By the end of the workshop, all the attendees walked away with a working application that allowed them to start exploring the different features of Courier.

This workshop provided the Speed Friender team with the foundation they needed to build an application worthy of the Best Use of Courier prize.

The Speed Friender team was made up of members Mara Hart and Danielle Zevitz.
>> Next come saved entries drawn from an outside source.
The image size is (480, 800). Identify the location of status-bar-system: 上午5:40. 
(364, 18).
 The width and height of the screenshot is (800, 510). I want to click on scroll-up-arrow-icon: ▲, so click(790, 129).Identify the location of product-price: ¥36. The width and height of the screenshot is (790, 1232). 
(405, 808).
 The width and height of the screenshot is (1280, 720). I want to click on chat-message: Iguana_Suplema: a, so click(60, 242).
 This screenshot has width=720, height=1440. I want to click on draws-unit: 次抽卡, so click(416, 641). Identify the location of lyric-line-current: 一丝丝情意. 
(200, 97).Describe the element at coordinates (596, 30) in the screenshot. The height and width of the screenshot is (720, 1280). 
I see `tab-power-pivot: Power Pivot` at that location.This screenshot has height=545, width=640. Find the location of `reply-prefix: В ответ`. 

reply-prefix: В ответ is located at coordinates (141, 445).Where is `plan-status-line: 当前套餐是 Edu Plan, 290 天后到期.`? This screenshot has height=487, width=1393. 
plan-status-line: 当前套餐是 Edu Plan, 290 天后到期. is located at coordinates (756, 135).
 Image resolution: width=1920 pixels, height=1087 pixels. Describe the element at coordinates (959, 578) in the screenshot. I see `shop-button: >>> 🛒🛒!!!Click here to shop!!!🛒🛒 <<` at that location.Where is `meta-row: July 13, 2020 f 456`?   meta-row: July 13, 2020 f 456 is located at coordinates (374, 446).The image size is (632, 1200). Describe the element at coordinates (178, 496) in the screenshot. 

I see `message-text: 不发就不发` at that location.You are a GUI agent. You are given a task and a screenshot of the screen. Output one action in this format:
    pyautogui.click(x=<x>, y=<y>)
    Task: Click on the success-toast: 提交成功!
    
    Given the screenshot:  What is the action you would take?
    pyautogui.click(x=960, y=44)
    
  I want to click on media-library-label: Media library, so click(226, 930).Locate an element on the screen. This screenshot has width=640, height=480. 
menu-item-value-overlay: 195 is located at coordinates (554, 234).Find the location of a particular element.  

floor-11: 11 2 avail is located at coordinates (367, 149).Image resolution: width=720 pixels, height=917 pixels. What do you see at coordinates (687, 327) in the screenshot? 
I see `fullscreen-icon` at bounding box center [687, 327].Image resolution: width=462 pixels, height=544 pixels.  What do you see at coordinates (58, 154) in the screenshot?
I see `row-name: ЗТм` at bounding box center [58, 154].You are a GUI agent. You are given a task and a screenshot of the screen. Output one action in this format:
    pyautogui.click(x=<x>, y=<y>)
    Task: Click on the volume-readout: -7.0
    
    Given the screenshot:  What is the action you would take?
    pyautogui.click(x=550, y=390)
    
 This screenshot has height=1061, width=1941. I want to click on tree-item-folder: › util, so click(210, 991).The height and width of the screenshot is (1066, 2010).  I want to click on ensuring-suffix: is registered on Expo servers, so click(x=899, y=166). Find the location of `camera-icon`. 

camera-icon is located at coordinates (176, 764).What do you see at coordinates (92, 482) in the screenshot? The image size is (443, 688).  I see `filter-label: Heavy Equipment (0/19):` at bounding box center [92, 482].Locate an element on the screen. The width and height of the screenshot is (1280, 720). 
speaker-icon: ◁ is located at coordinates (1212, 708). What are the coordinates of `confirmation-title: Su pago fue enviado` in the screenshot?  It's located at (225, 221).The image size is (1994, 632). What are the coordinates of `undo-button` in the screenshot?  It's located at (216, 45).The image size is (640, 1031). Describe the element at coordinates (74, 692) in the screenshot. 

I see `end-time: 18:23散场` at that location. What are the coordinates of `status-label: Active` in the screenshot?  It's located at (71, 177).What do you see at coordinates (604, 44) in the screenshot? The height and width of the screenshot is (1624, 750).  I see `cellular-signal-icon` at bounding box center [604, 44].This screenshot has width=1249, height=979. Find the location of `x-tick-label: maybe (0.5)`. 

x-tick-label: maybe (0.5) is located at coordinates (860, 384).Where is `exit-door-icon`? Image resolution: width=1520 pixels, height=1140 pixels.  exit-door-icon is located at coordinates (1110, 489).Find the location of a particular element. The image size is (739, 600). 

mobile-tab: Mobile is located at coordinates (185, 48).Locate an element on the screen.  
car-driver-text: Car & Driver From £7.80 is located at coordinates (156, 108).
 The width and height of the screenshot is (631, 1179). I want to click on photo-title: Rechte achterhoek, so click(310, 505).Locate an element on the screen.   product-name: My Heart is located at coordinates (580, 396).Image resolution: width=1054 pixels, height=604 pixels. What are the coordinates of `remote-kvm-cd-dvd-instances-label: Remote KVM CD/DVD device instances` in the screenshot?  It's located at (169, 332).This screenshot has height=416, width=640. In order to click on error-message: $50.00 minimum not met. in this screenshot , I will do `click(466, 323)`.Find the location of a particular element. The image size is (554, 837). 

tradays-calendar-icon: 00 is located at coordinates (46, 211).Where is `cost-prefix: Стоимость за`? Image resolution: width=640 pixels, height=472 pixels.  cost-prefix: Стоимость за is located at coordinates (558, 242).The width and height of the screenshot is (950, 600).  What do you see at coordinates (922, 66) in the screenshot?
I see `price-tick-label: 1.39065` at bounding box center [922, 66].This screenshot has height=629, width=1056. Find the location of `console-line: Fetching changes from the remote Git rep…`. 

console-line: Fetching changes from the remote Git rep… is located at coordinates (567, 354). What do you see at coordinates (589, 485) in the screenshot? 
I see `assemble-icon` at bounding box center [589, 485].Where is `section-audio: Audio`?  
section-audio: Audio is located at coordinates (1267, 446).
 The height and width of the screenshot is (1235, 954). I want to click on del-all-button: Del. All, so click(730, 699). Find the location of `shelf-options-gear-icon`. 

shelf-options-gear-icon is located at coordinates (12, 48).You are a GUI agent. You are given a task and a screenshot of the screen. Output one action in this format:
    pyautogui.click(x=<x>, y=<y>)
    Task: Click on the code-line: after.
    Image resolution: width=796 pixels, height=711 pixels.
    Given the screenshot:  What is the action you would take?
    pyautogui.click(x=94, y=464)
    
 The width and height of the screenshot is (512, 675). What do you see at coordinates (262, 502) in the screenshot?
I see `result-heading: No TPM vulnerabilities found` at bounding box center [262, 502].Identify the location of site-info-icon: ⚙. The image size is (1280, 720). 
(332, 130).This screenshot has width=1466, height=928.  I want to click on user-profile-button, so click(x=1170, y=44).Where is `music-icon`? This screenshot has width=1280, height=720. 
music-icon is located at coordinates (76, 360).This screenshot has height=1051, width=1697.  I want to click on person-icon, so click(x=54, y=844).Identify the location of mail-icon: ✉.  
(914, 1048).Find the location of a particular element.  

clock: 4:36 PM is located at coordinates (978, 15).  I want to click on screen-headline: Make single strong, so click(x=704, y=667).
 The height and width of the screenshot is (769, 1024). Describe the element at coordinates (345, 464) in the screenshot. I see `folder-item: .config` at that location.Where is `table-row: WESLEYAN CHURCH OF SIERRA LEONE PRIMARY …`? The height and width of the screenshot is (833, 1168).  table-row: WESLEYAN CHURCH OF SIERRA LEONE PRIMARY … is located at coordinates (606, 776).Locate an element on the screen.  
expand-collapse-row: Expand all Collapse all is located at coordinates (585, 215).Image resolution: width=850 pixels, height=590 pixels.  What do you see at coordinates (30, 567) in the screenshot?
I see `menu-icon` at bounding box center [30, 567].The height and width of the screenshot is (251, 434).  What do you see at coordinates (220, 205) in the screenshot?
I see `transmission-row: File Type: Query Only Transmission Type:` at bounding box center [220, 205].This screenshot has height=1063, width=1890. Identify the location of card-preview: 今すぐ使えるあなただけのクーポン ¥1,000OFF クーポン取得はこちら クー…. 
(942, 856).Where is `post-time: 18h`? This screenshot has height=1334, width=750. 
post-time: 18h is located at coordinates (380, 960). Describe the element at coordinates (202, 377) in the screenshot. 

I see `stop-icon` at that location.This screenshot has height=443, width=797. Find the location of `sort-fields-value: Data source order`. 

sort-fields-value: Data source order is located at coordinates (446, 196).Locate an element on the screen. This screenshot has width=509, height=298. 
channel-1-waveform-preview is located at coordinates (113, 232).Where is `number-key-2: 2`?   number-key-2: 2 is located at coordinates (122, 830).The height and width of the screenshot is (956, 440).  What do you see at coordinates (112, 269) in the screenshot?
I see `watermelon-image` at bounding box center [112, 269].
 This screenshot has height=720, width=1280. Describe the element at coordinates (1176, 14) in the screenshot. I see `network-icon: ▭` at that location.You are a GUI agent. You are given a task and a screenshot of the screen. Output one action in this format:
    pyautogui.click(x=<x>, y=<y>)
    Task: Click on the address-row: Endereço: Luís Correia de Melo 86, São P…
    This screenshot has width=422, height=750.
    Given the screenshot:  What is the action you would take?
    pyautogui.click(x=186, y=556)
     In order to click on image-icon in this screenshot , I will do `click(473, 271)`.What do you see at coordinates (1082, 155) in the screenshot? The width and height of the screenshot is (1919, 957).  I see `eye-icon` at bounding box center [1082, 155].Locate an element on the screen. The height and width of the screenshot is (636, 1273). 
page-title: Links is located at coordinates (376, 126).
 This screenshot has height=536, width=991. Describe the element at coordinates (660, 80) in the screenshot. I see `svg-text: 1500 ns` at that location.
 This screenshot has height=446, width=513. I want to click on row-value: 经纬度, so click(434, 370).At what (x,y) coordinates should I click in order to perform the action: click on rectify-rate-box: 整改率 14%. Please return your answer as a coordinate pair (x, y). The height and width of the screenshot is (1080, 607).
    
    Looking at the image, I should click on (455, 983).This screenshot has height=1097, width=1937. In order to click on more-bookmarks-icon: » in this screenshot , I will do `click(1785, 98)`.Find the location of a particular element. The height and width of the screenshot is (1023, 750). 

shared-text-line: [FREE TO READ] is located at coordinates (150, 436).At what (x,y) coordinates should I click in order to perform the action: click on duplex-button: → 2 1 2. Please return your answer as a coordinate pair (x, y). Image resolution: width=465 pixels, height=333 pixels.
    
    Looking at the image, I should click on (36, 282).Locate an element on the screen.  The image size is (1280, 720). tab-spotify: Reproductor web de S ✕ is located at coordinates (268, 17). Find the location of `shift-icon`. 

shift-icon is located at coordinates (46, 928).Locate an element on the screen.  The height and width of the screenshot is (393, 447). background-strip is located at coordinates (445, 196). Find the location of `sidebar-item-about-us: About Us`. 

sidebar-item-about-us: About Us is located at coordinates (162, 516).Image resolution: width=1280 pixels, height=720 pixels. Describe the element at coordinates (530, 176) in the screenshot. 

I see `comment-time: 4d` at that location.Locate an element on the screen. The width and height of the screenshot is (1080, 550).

Mara and Danielle are both computer science majors at the University of Virginia and Major League Hacking coaches. Mara helped found the UVA chapter of Girls Who Code and enjoys showcasing her personal projects and helping others get started coding on Twitch. Together they were inspired to build Speed Friender after noticing that new students were having trouble connecting with others due to the pandemic. To make up for the lack of spontaneous connection, they created a Discord bot that would facilitate creating connections between members and creating rooms for private conversations.

After setting up their Courier accounts to use Discord during the workshop, Mara and Danielle started looking into the capabilities of Discord bots. After a little research, they were able to create their own Discord bot and install it into their own Discord server. They handed the bot logic by adding Discord.js to the Remixed Glitch application from the workshop. After updating their Discord Integration to use their bot, they added Twilio for SMS and PostMark for email. Now using a single API call, the Discord bot is able to notify members when they have a new match using their preferred channel.

They plan to continue developing this project with their Girls Who Code chapter and put it into practice in their Discord server.

I was personally very excited about this project. The Discord Integration was my Fall 2020 Dispatch Project so it was great to see it being used at a hackathon. This project also inspired some new features I'd like to add to Pigeon Bot in our Courier Community Discord Server. Having a bot be able to spin up private rooms and then tear them down would be great handling community support requests that involve sharing sensitive information.